Mittwoch, 08.07.2020

Unternehmer beschäftigen Leiharbeiter, kümmern sich aber zu wenig um ihre Unterbringung. Fleischfabriken praktizieren Methoden, die mit dem Tierwohl unvereinbar sind. Großfirmen gliedern Arbeitnehmer aus, um sie der Tarifbindung zu entziehen. Konzerne verlegen ihren Sitz, um Steuern zu sparen. Arbeitgeber umgehen Mindestlöhne durch Anordnung unbezahlter Überstunden. Banker erzwingen mit Cum-Ex-Geschäften die doppelte Erstattung der Kapitalertragsteuer. Wirtschaftsprüfer testieren Bilanzen auch mal ohne Prüfung der Belege. Zollbeamte scheitern wegen Sprachproblemen beim Kampf gegen Schwarzarbeit. Das sind nur einige der Entwicklungen, die in den vergangenen Wochen Medienthemen waren. Sie haben drei Dinge gemeinsam: Sie stammen nicht aus Ländern, in denen Willkür und Gesetzlosigkeit herrschen, sondern aus Deutschland. Sie sind auf das exzessive Streben nach persönlichem Vorteil zurückzuführen; wo es eine Lücke gibt, wird sie genutzt. Und die Politik weiß bereits lange, was da gespielt wird, hat aber trotz wiederholter Absichtserklärungen nichts dagegen getan.

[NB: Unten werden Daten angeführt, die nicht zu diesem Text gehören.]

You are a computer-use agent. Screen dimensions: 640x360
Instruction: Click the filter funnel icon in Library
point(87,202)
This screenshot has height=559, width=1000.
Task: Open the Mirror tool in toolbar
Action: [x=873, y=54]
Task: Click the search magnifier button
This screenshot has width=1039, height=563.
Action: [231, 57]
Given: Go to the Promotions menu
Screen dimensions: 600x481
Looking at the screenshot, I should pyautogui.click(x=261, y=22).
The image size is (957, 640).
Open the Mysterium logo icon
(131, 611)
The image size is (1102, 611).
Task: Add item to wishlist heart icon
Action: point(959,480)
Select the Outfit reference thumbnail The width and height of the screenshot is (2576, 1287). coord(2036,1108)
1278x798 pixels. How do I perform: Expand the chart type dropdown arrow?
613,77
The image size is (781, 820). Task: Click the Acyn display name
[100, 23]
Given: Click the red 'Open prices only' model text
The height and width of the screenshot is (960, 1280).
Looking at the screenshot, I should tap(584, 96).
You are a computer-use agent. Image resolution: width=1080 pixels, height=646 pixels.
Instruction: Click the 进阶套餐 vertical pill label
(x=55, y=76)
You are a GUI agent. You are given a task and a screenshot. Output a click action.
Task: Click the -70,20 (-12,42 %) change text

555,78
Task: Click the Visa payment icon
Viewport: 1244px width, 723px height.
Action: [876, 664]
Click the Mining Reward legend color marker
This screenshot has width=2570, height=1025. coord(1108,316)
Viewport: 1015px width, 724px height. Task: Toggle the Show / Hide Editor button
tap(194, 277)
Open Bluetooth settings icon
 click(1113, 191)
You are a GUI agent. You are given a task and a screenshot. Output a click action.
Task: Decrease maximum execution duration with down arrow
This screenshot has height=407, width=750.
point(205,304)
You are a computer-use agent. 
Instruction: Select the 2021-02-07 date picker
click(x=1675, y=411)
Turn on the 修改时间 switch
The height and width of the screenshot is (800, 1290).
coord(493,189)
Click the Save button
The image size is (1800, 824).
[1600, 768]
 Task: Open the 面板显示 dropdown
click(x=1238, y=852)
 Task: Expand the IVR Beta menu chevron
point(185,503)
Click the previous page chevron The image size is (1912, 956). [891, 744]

Etwa zur gleichen Zeit verkündet die Bundeskanzlerin, in der Corona-Krise sei "unsere Solidarität, unsere Vernunft, unser Herz füreinander" gefragt. Markus Söder bittet die Bayern um ein Verhalten mit Verantwortung. Oberbürgermeisterin Doris Baumgartl beendet ihren Bürgerbrief vom 1. Juli mit dem Satz "Bleiben Sie achtsam, solidarisch und gesund". Das ist alles ehrenwert, aber solange der Staat es nicht schafft, Achtsamkeit, Verantwortung und Solidarität auf der großen Bühne herzustellen, ist die Chance dafür auf der kleinen Bühne eher gering. Der Fisch stinkt vom Kopf zuerst. Wir brauchen ein schnelleres und effizienteres staatliches Eingreifen bei den Rücksichtslosigkeiten, die uns da vorgeführt werden. Die Freilose, die die SPD-Regierung unter Gerhard Schröder einst spendiert hat, sollte man dazu wieder einsammeln. Und die Leistungen, die wir jeden Tag von den Polizei- und Ermittlungsbehörden erhoffen, müssen durch angemessene Mittelausstattung und Vergütung gefestigt werden. Das ist auch im Interesse der vielen mittelständischen Unternehmen, die verantwortlich handeln und sozial denken.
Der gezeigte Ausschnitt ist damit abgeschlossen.